O filme é pesado. McConaughey não lembra em nada o galã de outros tempos. É um fulano caquético com expressões corporais absolutamente distantes de suas conhecidas performances de sex simbol em filmes açucarados. Essa transformação faz o público esquecer o ator e se interessar pelo personagem e nisso está o melhor dessa arte. Um texano heterossexual, de hábitos sexuais bem amplos, descobre que carrega um vírus maldito, até então considerado que apenas se alojava no sangue dos gays. Ele passa por um corredor de grandes lances com a doença e não respeita aquela passagem por fases distintas da conhecida estrada do negar, sofrer, aceitar e vencer. Nele, ocorre tudo ao mesmo tempo. Pode se dizer que ele nega, sofre, aceita e vence do começo ao fim, ainda que morra de AIDS depois de 7 anos do diagnóstico positivo do HIV. Desde as primeiras até as últimas cenas, o que se vê é um inconformado rústico que faz de sua furiosa revolta um caminho para garantir sua sobrevida de doente e para ganhar dinheiro.

O sistema da fabricação de remédios, da condução de pesquisas e da aprovação de fármacos nos Estados Unidos – modelo quase igual no resto do mundo – é colocado sob suspeita. E o AZT, remédio mais conhecido da primeira fase do aparecimento da AIDS, é o grande vilão merecendo do protagonista combate árduo. Causa impressão que um homem dos rodeios se enfronhe pelas histórias de remédios antivirais daquele modo. A decisão tipicamente capitalista de fazer de toda ocasião um motivo para obter lucros se mistura com uma batalha insana de um doente que sai pelo mundo atrás daquilo que o pode manter vivo e faz disso a mercadoria do seu “Clube de compradores” que funciona nas instalações cedidas pela travesti que ele tanto  provoca. As manobras para driblar a fronteira  do México leva o maluco Ron a se disfarçar de padre e numa cena que parece rezar diante de velas, que no fim das contas era apenas a decoração de um palco de streap tease, ele diz: “me dá uma chance”.

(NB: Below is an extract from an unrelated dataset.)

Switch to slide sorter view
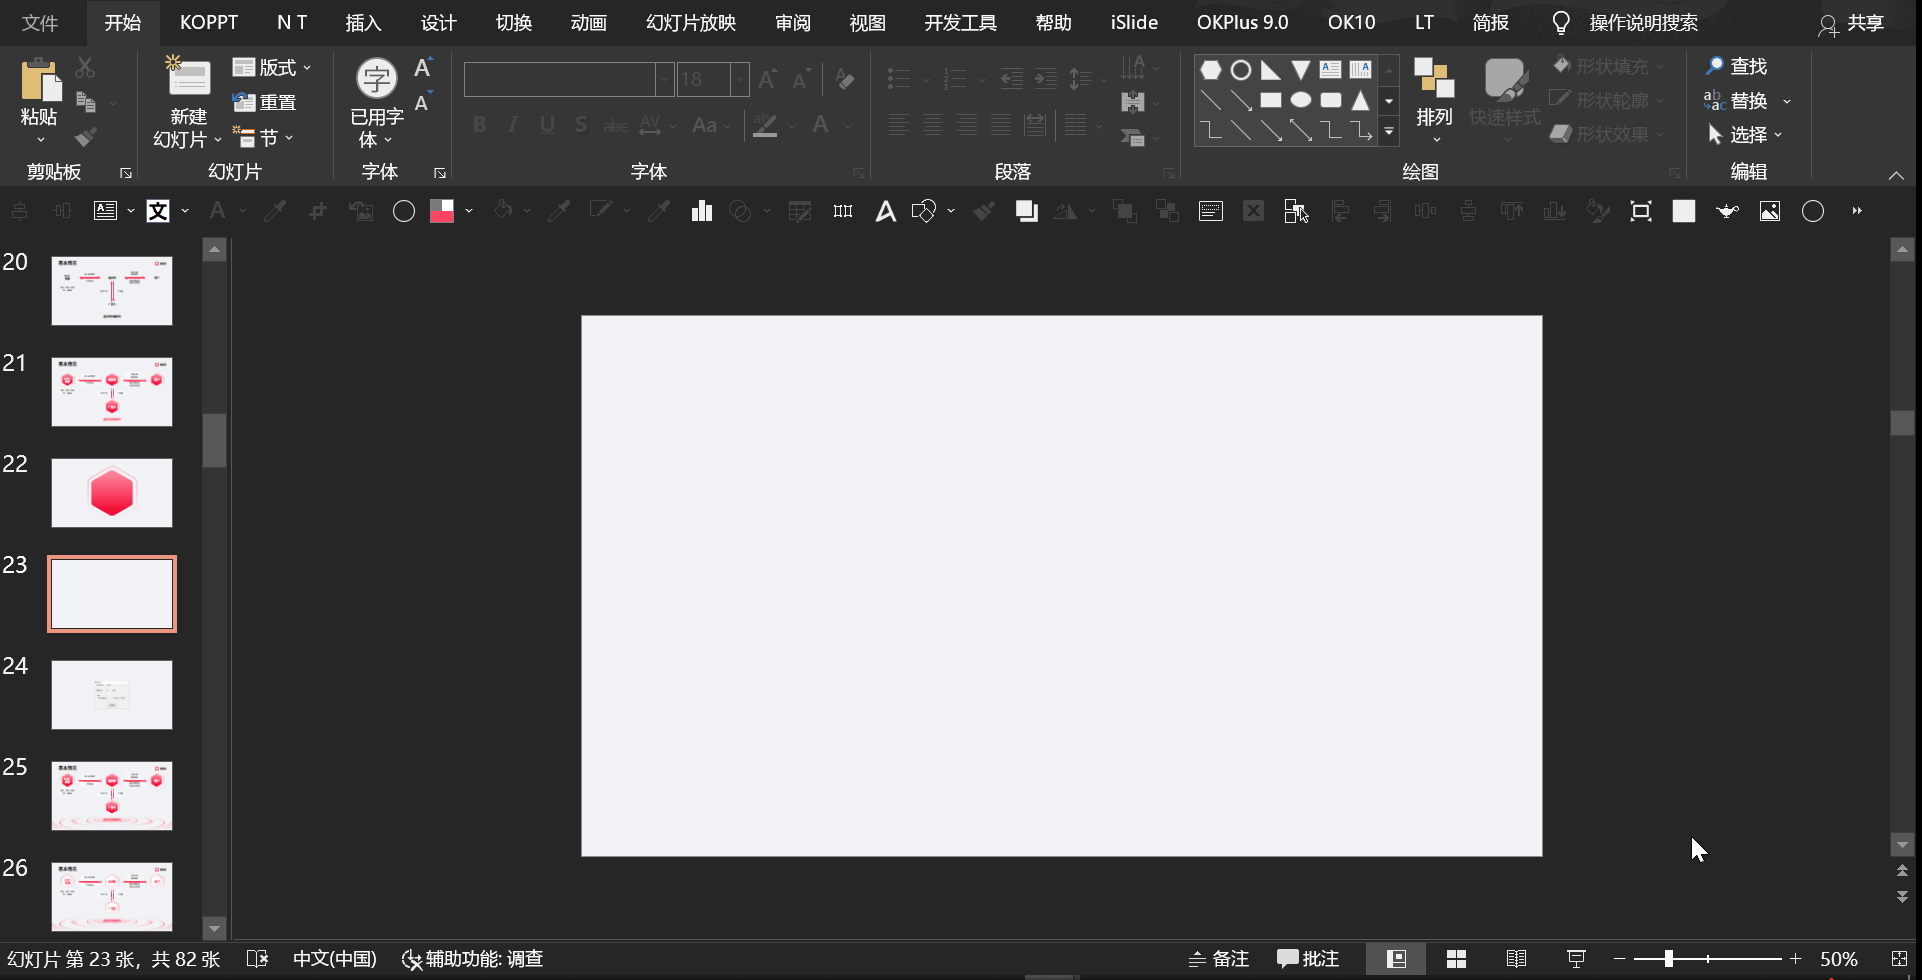Screen dimensions: 1922x980 1456,959
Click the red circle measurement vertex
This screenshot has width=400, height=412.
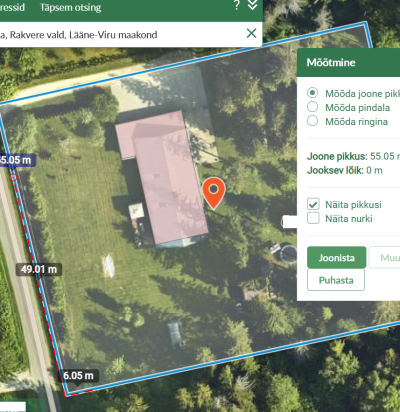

O primeiro livro que li inteiramente em italiano, traduzido do inglês, era a autobiografia de Rock Hudson, o grande astro gay de Hollywood que encantou gerações de mulheres no mundo inteiro e foi a primeira vítima famosa do HIV. O personagem de McConaughey se refere a ele em seu ambiente de cowboys no Texas. E foi justamente sobre esse mesmo mal que transversalmente atingiu o protagonista e Hudson que eu encontrei a cena mais forte desse filme. Aquela que mais me fez refletir. E não tinha nada a ver com a linha principal da história. Descrevo-a: um rapaz com cabelo longo e preso espera por um senhor que desce uma escada e faz sinal para que ele suba. A cena segue dentro de um escritório e esse senhor que chamou o rapaz, está bem vestido, tem óculos e uma fisionomia grave. Ele olha para o rapaz que tem dificuldades para falar, mas diz que está indo bem e o chama de pai. Pergunta pela mãe e, no momento, em que o pai se refere a homossexualidade do filho e solta a expressão: “Oh Deus, me ajude”, é interrompido pela voz firme e cheia de dor do filho que responde: “Ele já ajudou. Eu tenho AIDS”. Senti uma pancada na boca do estômago. Naturalmente, lembrei-me de que esse vírus foi considerado uma maldição divina para com aqueles que não respeitam a lei chamada de natural. Um castigo dos céus. No final da cena, sem autocomiseração, esse rapaz que é o travesti, pede ajuda e  o que ganha vai ser sua colaboração na luta do protagonista.